A clash of the Potomac Regime vs. a State, especially the strongest, Texas, is probably the best, easiest, and probably least violent way a secession could get started.

This next is a quote from Center of Immigration Studies' Tod Bensman in The Daily Mail within Mr. Morgan's post.
It also wasn’t helpful to Texas that the Urbinas—who leased a long stretch of their riverfront to the Border Patrol at expense to the U.S. taxpayer—dug a walkway ramp down to the river to make the steep bank more accessible.

This is nothing short of an absurd civil war of sorts pitting two American forces, one controlled by Texas and the other by Washington D.C., against each other.
Absurd? It's better than a firefight for right now.
Now, for the really good news. Abbott dispatched state troopers to the farm because it was the scene of a crime:
Texas then bulldozed the river ramp, strung rows of barbed wire across it and planted a large sign that threatens a fine and reads: “You cannot pass here.”

Some illegals are swimming down river to find another entry, but others are swimming back to Mexico:

Privately, because they’re not authorized to speak, some Border Patrol agents tell me they abhor having to escort illegal aliens into the country.

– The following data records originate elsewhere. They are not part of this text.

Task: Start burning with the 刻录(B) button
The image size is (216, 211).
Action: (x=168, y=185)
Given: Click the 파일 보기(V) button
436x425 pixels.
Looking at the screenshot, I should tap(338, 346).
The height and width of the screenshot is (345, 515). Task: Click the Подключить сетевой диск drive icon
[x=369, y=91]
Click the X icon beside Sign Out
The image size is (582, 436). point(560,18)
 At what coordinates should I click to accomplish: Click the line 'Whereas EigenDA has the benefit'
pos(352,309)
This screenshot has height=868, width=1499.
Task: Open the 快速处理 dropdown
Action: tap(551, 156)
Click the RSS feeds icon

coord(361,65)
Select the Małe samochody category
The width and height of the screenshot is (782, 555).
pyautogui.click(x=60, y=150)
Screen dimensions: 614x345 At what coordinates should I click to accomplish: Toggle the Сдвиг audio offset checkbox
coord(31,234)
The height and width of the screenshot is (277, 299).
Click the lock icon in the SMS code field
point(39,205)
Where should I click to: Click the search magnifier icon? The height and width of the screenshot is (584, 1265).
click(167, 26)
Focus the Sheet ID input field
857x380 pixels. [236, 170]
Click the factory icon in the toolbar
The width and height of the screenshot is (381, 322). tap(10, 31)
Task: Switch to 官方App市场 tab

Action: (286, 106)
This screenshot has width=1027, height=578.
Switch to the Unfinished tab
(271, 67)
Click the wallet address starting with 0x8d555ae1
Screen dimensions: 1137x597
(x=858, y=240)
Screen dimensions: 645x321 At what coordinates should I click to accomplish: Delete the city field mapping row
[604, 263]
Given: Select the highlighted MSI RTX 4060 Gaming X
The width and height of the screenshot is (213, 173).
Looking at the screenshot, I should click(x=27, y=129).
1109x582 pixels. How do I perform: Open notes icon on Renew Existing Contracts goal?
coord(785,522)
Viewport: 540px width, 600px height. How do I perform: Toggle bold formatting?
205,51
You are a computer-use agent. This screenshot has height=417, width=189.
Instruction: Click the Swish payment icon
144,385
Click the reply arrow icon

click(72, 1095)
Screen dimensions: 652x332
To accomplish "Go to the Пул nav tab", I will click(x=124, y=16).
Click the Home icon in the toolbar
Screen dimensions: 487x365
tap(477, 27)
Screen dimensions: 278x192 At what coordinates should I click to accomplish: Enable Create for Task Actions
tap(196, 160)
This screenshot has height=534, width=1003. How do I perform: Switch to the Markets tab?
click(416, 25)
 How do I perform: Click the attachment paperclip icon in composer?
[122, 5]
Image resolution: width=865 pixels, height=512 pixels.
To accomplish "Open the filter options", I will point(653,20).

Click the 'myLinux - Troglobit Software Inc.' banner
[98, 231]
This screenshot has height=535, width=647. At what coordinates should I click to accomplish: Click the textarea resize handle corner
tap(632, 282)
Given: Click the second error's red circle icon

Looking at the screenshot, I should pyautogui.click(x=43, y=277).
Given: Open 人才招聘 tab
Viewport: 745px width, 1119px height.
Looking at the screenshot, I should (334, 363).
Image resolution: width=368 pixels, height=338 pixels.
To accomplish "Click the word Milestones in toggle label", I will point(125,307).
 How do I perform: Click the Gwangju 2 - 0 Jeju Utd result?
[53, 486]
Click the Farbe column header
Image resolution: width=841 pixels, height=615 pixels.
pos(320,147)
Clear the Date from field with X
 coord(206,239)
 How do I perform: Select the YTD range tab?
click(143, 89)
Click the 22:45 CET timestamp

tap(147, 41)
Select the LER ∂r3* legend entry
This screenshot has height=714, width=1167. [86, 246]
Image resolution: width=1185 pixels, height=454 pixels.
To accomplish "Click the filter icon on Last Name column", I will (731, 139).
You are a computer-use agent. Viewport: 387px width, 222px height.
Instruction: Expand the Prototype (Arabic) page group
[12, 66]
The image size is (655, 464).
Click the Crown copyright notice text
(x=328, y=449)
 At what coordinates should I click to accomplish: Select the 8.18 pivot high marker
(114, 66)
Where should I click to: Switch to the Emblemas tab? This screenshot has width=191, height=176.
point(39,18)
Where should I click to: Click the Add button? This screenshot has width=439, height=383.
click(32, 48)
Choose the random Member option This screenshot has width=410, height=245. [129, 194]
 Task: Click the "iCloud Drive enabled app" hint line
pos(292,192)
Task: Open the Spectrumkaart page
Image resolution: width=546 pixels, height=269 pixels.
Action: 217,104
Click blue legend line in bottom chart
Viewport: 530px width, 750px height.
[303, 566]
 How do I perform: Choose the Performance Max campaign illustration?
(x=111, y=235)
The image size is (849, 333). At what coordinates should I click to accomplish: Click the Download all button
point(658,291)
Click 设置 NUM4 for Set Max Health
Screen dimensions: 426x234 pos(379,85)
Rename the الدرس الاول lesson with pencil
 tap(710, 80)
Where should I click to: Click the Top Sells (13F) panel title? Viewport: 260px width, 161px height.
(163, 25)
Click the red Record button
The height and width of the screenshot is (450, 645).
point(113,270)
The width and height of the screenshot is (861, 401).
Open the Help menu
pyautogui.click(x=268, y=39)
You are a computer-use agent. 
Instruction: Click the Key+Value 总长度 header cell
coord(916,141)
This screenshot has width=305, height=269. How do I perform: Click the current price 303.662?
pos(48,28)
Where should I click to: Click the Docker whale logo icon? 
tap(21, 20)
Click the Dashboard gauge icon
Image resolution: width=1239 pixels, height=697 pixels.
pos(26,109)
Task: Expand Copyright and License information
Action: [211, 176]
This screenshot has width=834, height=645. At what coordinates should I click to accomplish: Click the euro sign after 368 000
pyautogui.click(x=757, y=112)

But they’re following orders.

One young, dripping wet Venezuelan man confirmed it all to me.

“They [Texas Department of Public Safety officers] won’t let us pass,” he says.
So, his group will walk several hundred yards upriver to a spot where they heard the green uniformed “American immigracion” officers might be found.
OK, so as not to both steal the 2 images AND excerpt the entire VDare article, let me skip a little bit - still worth reading there - to:
Either way, in one sense, Biden has gone to war against Texas.

Abbott must respond in kind. Texas DPS officers must arrest Border Patrol agents who assist the invaders and/or interfere with efforts to close the border.
My bold for what would be a BOLD move by Governor Abbott. Is it true that you don't mess with Texas? It's so exciting and encouraging to see this formerly anti-litter message become a reality on the southern border.

That's for you Traitor Bai Dien: Don't mess with Texas, bitch!

Ich ein una Tejano!!


Couldn't help myself:

Mr. Bai Dien, leave this fucking wall alone!!




* Federale gives credit for this information to "The best mainstream media reporter on the immigration beat, Bill Melugin ..." I really, really hate to link to twitter, but one could go to this ungodly mess of a URL to see Mr. Melugin's tweets on the matter.

**************************
[UPDATED 2 hrs. later:]
Changed references to Tod Bensman. He's an American and not OF the Daily Mail.